Activity - Keep the pictures out, please, and set down every record exactly.

Data for this exercise -
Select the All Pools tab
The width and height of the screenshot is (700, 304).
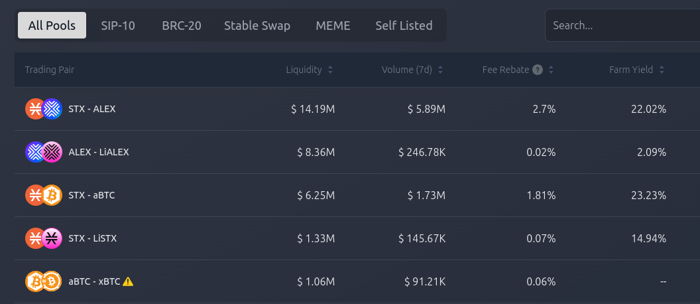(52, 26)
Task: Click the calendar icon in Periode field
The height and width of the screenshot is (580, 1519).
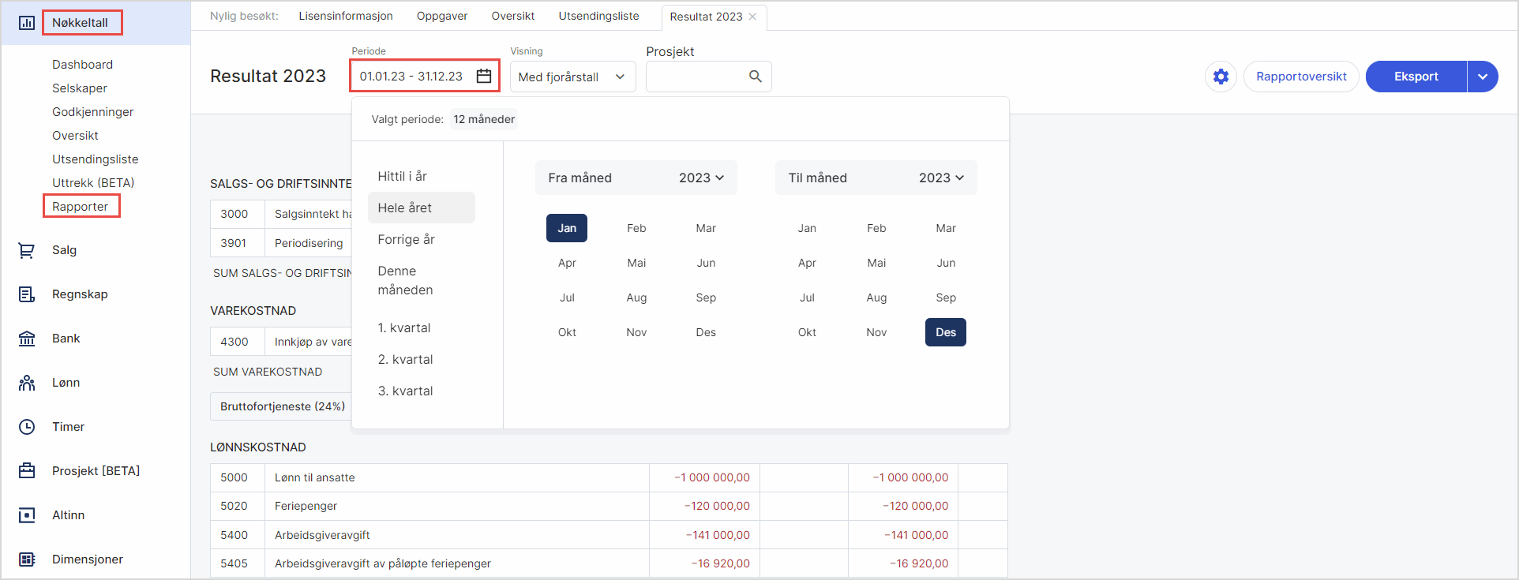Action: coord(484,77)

Response to the exercise -
Select the All Pools tab
The width and height of the screenshot is (700, 304).
(52, 26)
Task: Click the calendar icon in Periode field
The height and width of the screenshot is (580, 1519).
Action: coord(484,77)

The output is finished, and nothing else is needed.